In the spirit of giving back and sharing...... I am enclosing in interesting strategy that you can incorporate into your automated NT trading. This will work in any market and it will typically work to give you a serious edge. Here is the concept: A static stop loss vs. a static profit target will give you predictable results but it suffers one major draw back and that is: You can't have both a high % winning system and a system that catches the long runs. You have to pick your poison in the form of either being a scalper and taking more winners at less profit per trade, or try to only catch "the big ones" and you will usually have far more small losses than big wins.
The code syntax I am enclosing will help you split the difference and get both. Start by setting your PT and SL close to even or with one slightly more than the other, and let these both be a decent size. From here, slip in my code below and you can scalp out small winners when the market would normally turn against you and not hit your full profit target. In times where the move went more in your direction, you may hit your full profit target or come close, but the idea is that having this in place will protect you.
If you are a scalper and you typically play a PT = 50% or less of your SL, then this is for you! Add this to your trading system to catch the larger trades you would normally have missed. My advise to scalpers is to is to set the first level of this one tick lower than you would normally set your PT. So if your normal PT = 3 for example, then your first level is: If your position has reached a positive avg price of 3 then move your SL to 2. If this was the only thing that ever occurred you would be much worse off then just having your normal PT at 3, but in reality you will hit multiple levels throughout your trade history and your average PT will actually be much higher than 3, and your winning % will be about the same. So you end up getting the best of both worlds.
For trades only looking for "The big one", I advise that you use this to give you a few levels below your "Big trade profit" you usually like to hit. This will take your average profit down slightly but increase your winning % enough to offset it.
If you have any questions hit me up and I will expand further. But for anyone that codes this is fairly straight forward.
This is an interesting topic that is often overlooked in trading, so I wanted to share my insights in the hopes that it can help some traders out there.
Any system no matter how good will always hit a losing streak. This is just unavoidable, and it should be expected. The best systems out there will only ever succeed by the smallest margins. So you need to know the following statistical likelihoods:
1. Every system will hit a string of losing trades. Taken out of context a few bad trades may lead people to abandon a perfectly good system. Losing streaks are unavoidable, losing days are unavoidable. This is part of the game, and rather than fighting this fact you need to embrace it. Does your 401k that makes you 2% to 5% each year do so by never losing a single day? No, quite the opposite. It likely looses half the time and wins half the time and squeeks by with the narrowest of margins to give you a small gain every quarter. Start thinking about trading this way and you will get much further.

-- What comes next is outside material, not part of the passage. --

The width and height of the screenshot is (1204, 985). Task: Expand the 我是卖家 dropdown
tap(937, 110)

2. How can you tell if your system will work in the long run or not? You need to test at least 12 months, but preferably 24 months or more. If you can win 20 months out of 24, and the losing months don't wipe you out, you have a viable system. There are plenty of traders that manually trade a few days, and make their decisions about the merit of their system based on that alone. A few days won't tell you anything. You need at least 1,000 trades over several months before you can even tell what a realistic winning percentage would be. Any good statistician will tell you only a large sample size will give you a statistical baseline for decision making.

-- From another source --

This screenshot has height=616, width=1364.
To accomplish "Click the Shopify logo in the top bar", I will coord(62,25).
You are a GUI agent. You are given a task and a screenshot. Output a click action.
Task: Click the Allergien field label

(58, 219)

If you have an automated trading system you have a huge advantage because you can quickly test 12-24 months and check your performance. Without this though, you will likely be making decisions about the merit of your system with too little data.
I have a wide range of systems that produce 6 figure returns each year, but they all lose around 40% - 50% of the days they trade. This is to be expected. The market does not move the same way each day, so embrace this fact instead of fighting it and you will see much better results in the long run.
Last edited by iantg; March 5th, 2016 at 12:34 AM.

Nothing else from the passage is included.